◆ Goal: How many lines of the records below contain the string "height"? Reply with the number alone.

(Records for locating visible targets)
━━━━━━━━━━━━━━━━━━━━

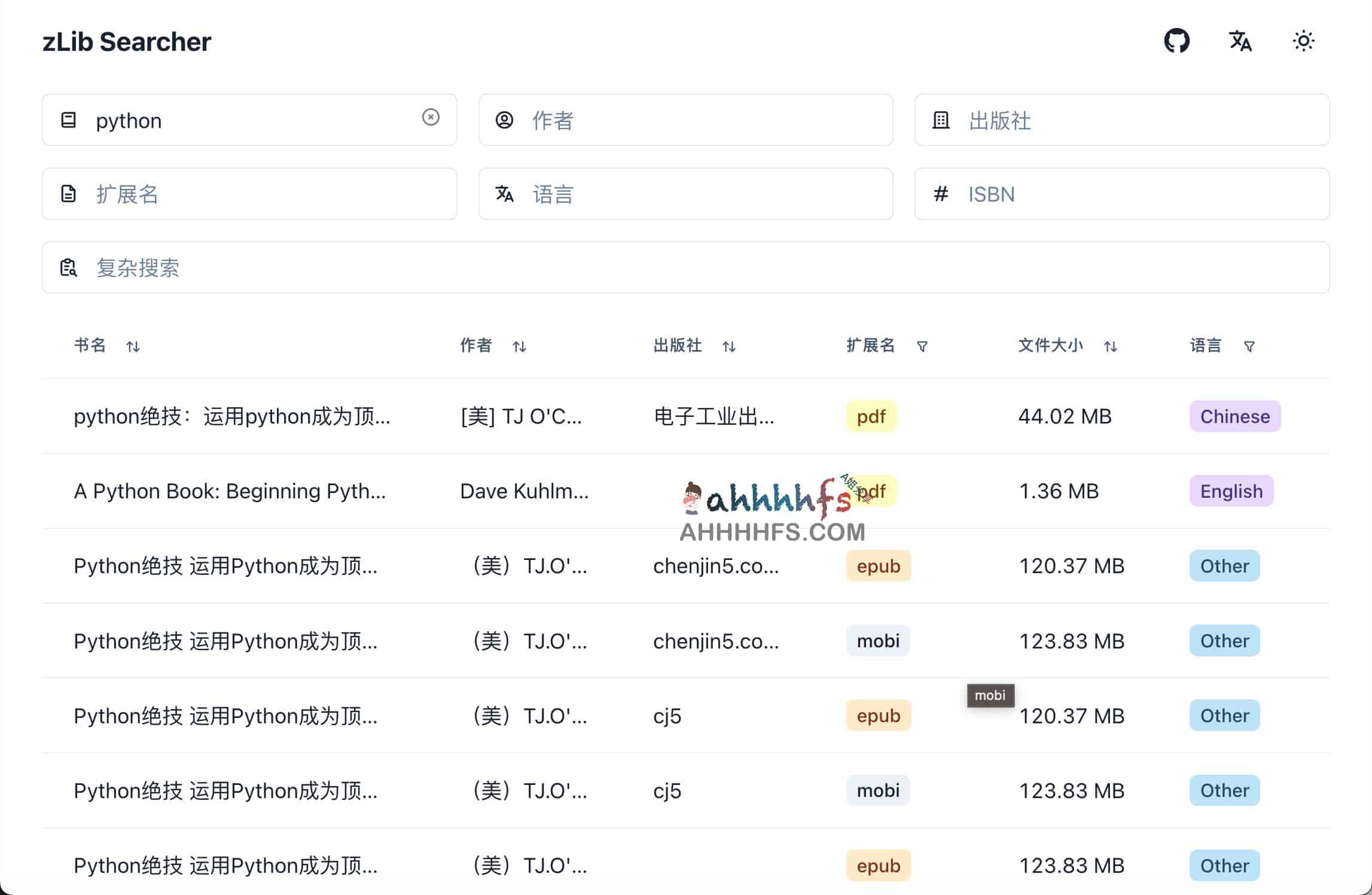
Task: Click the pdf extension badge on first row
Action: tap(871, 416)
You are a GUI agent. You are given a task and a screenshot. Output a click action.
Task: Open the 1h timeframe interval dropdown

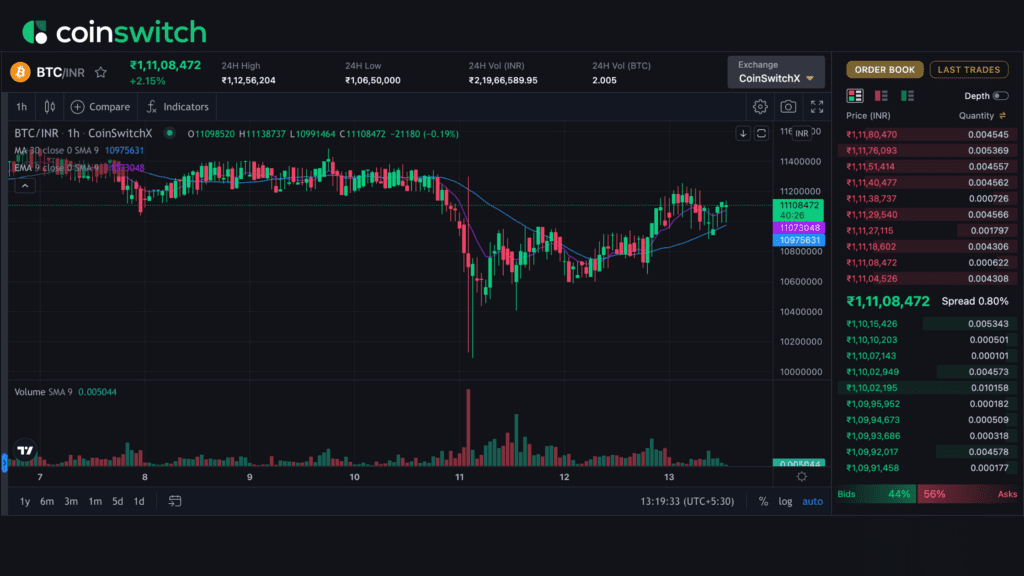(x=21, y=107)
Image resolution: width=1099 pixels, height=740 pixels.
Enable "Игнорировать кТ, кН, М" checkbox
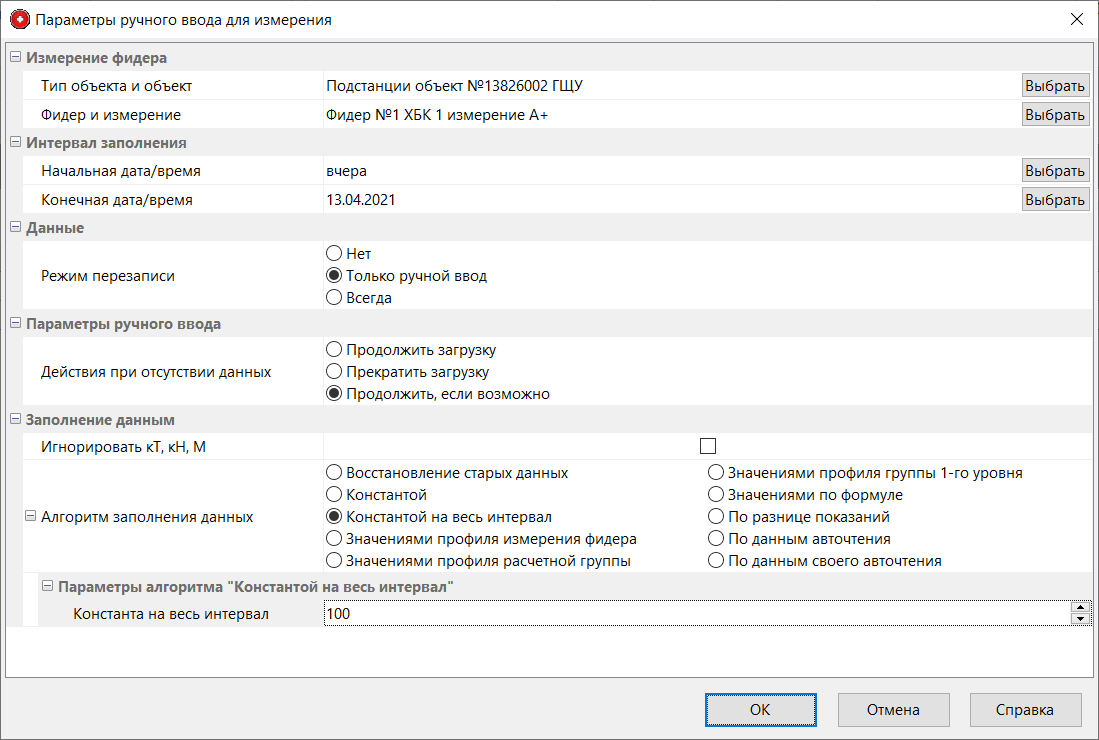(x=709, y=446)
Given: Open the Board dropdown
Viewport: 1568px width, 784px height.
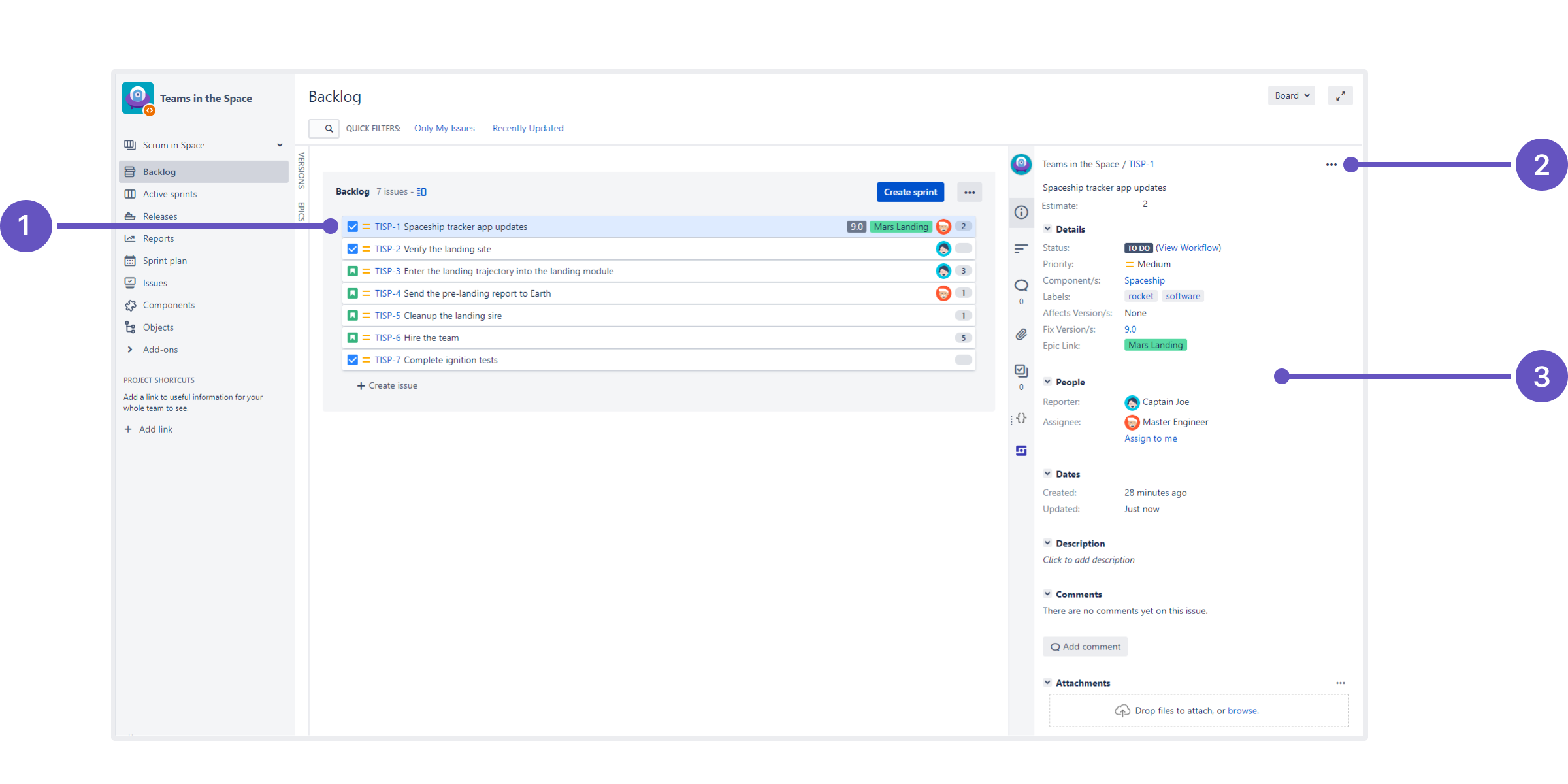Looking at the screenshot, I should pyautogui.click(x=1291, y=95).
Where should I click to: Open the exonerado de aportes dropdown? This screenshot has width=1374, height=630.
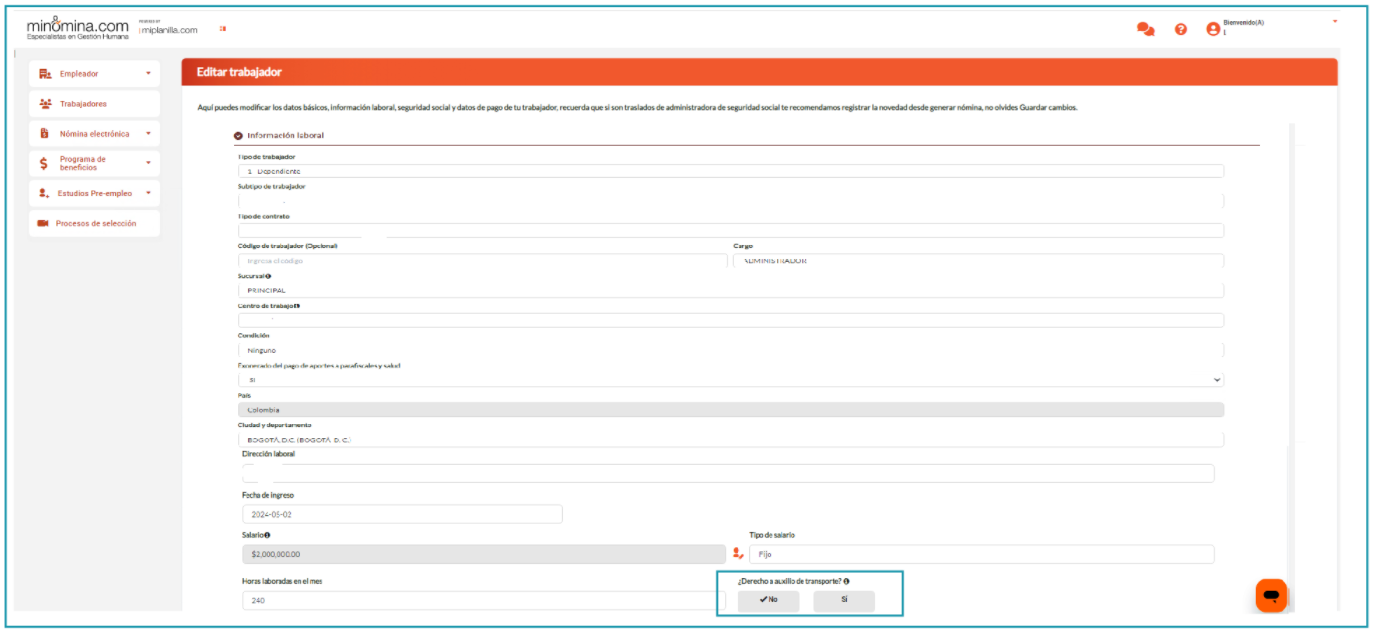pos(730,380)
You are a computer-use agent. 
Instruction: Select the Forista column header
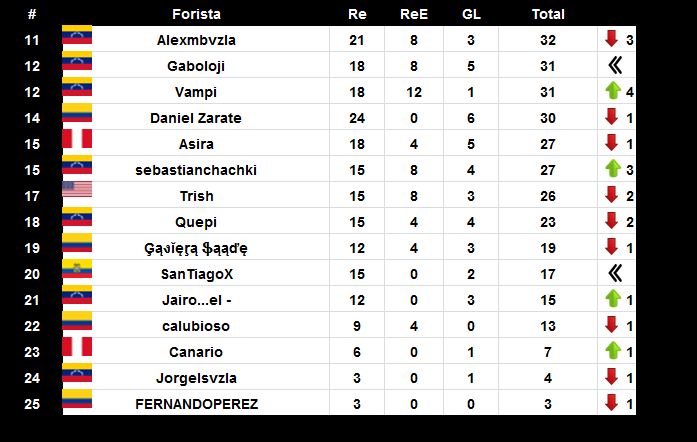(x=196, y=14)
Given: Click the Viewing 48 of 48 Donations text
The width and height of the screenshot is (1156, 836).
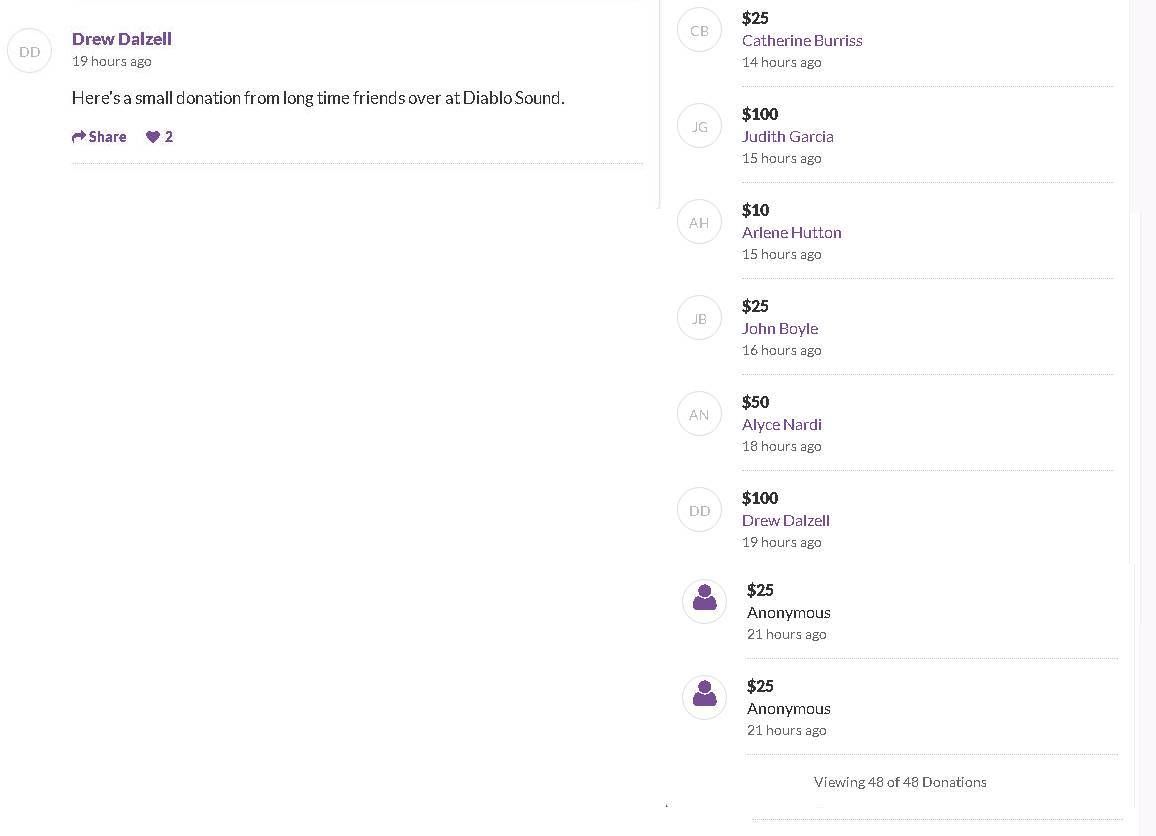Looking at the screenshot, I should pyautogui.click(x=900, y=782).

━━━━━━━━━━━━━━━━━━━━

◆ Exercise response: 4